• _Task description_: Arrange every line of the items below as a JSON list of strings, one string per line, skipping blank lines. Omit the pictures.

== Given data

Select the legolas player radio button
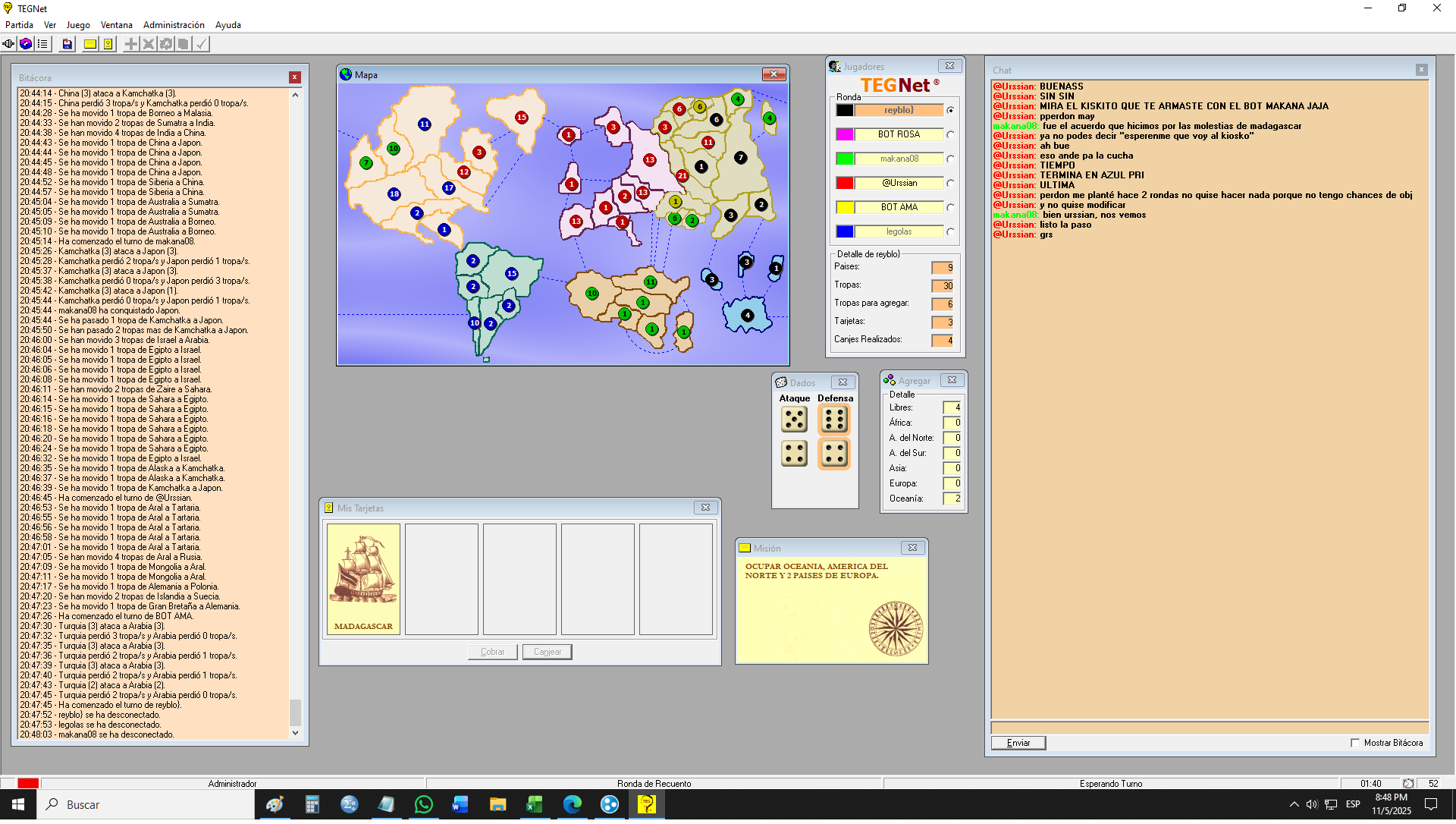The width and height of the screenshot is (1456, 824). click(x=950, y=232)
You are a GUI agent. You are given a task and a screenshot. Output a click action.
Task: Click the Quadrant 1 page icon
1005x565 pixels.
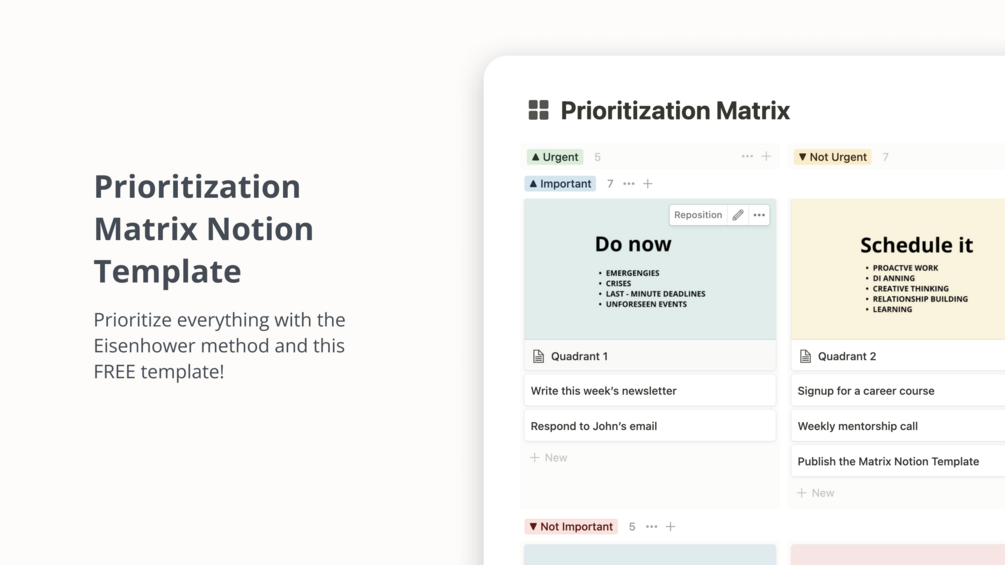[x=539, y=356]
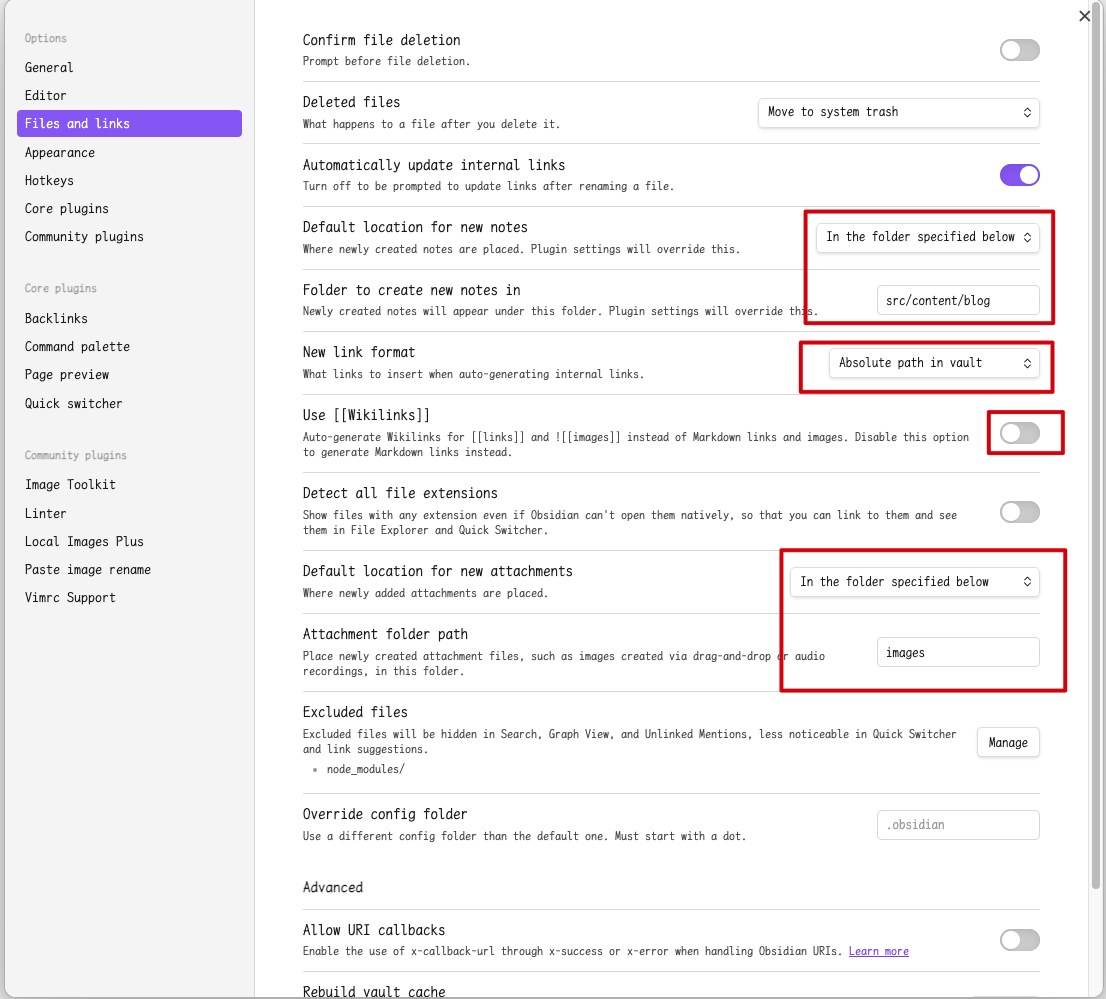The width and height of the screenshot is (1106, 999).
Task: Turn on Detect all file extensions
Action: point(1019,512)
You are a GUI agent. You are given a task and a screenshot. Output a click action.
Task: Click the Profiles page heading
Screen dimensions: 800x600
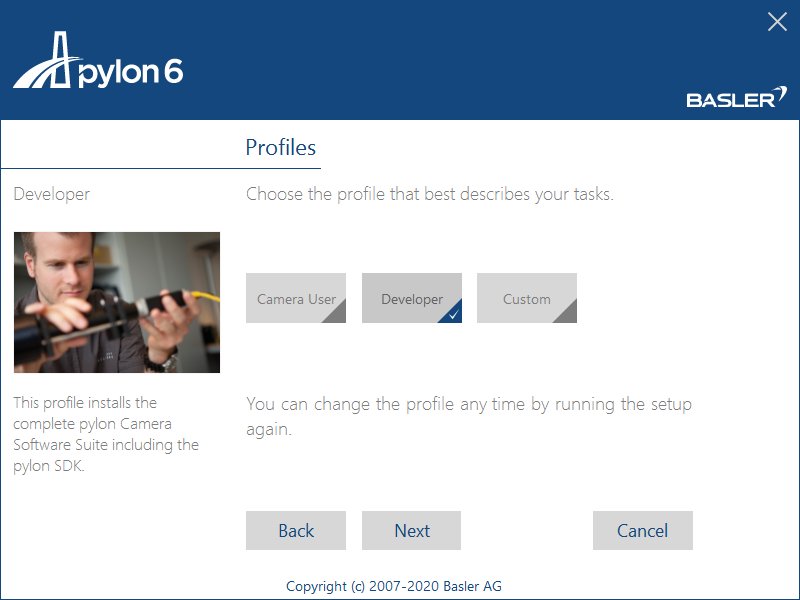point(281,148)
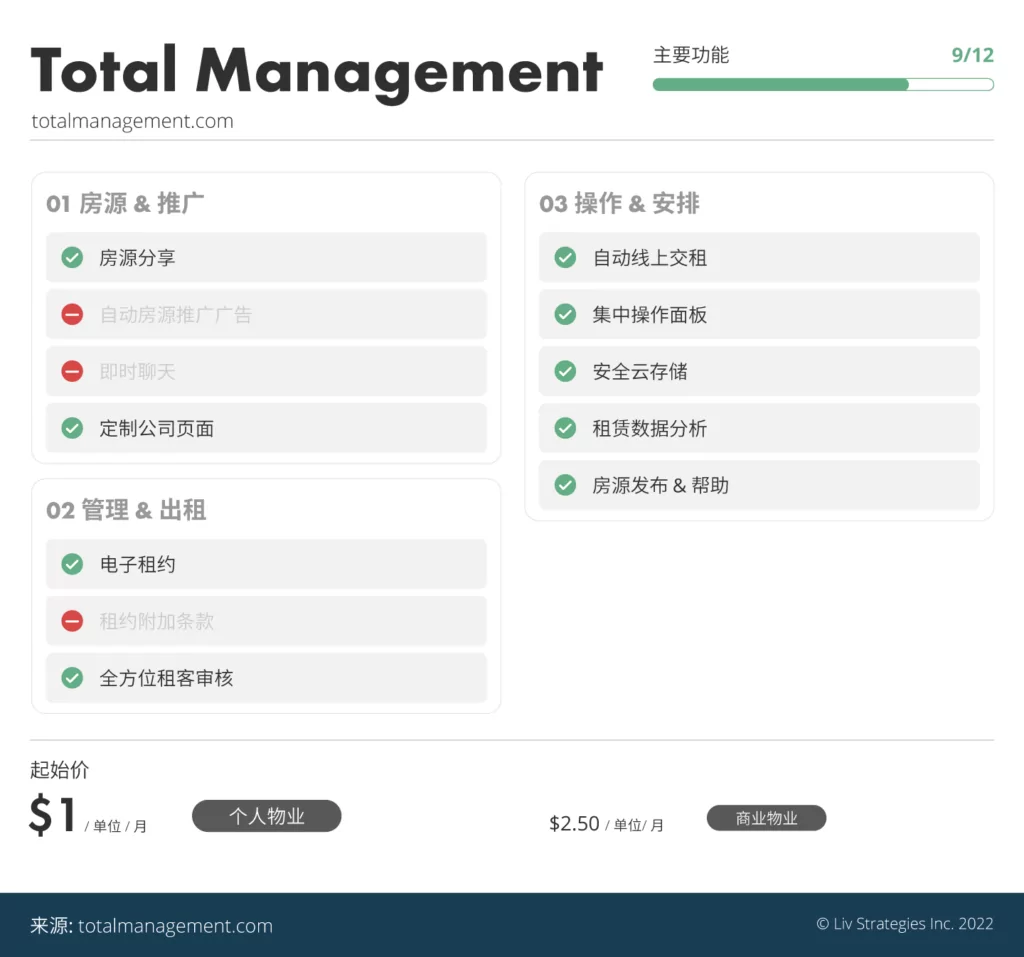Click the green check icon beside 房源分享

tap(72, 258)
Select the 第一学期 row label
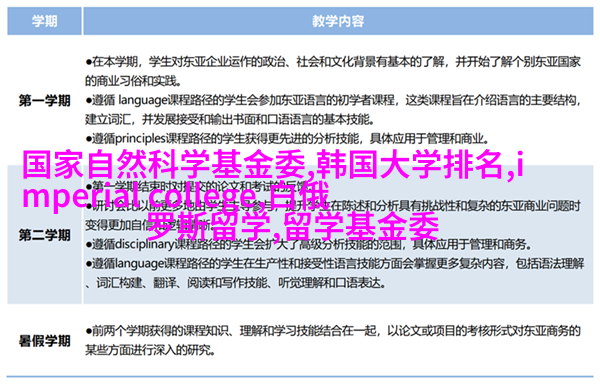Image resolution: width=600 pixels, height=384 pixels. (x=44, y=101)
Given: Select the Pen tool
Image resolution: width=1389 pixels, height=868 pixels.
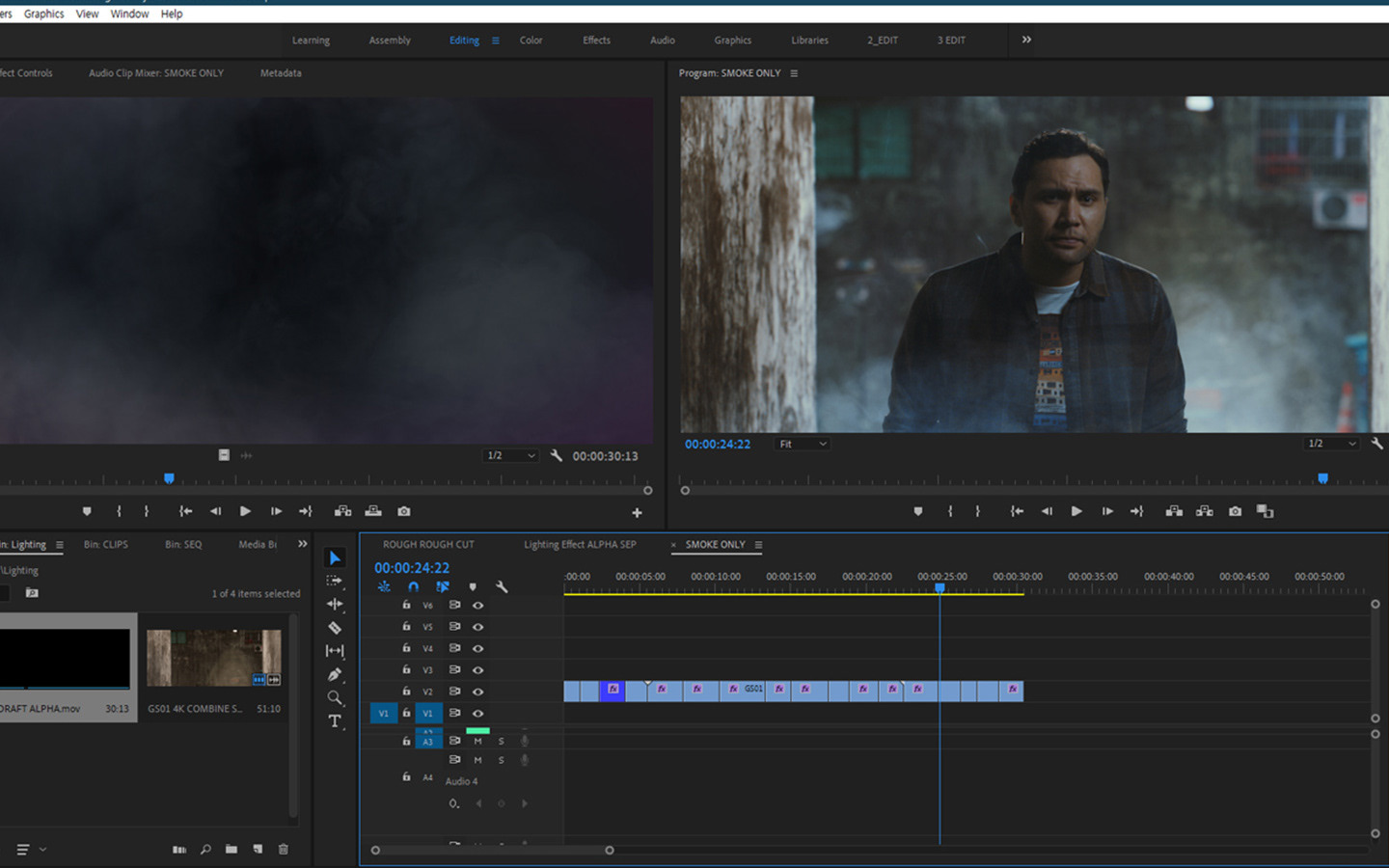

====

• _Written answer_:
[
  "Select the legolas player radio button",
  "The width and height of the screenshot is (1456, 824). click(x=950, y=232)",
  "You are a GUI agent. You are given a task and a screenshot. Output a click action.",
  "Task: Click the Quadrant 1 page icon",
  "1005x565 pixels.",
  "[x=539, y=356]",
  "The width and height of the screenshot is (1106, 999).",
  "Task: Turn on Detect all file extensions",
  "Action: point(1019,512)",
  "You are a GUI agent. You are given a task and a screenshot. Output a click action.",
  "Task: Click the Profiles page heading",
  "Screen dimensions: 800x600",
  "point(281,148)",
  "Click the green check icon beside 房源分享",
  "tap(72, 258)",
  "Select the 第一学期 row label",
  "Image resolution: width=600 pixels, height=384 pixels. (x=44, y=101)",
  "Given: Select the Pen tool",
  "Image resolution: width=1389 pixels, height=868 pixels."
]